Williams back in form
The Singapore Grand Prix was a tricky one for Williams and Alex Albon. The FW45 was not best suited to the layout of the street track, but with great results in tracks such as Silverstone and Zandvoort, a rebound was expected for this weekend.
The results of FP2 are a good indication towards that goal, as he was seventh fastest. The low-drag design was on display once again, as Albon was the fastest driver in the final sector. His race simulation was also good, but not impressive, as he was a step below Aston Martin and the rest of the top performing teams.
Logan Sargeant was not as fast, as he was bottom of the FP2 classification. The American is in dire need of a good result, as he tries to keep his Formula 1 career alive.
A puzzling performance from Alpha Tauri
Alpha Tauri have been on a positive trajectory as of late, even if the results do not necessarily reflect that.

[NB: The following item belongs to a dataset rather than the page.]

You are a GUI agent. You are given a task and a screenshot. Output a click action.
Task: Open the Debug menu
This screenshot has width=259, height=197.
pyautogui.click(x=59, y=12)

In fact, Yuki Tsunoda has only completed half a lap in the last two races, as he did not make the start in Monza because of engine issues and he was retired after a clash with Sergio Perez in the opening lap at Singapore.
The potential of the car was still demonstrated by Liam Lawson though. The Kiwi may be in the beginning of his Formula 1 career, subbing in for Daniel Ricciardo, but he has impressed. He was eleventh in Monza and scored two points last time out, having bumped Max Verstappen out of Q3 as well.
With this uptick in performance, it was expected that Alpha Tauri would be in good form at Suzuka, Tsunoda’s home race. It did not pan out that way though, as both drivers were towards the bottom of the FP2 times.
Straight line speed is usually a strong suit for the Italian team’s car, but their cars had some of the slowest speeds among the field. This is especially surprising, considering that the fastest speed was recorded by another Honda-powered car, the one of Max Verstappen.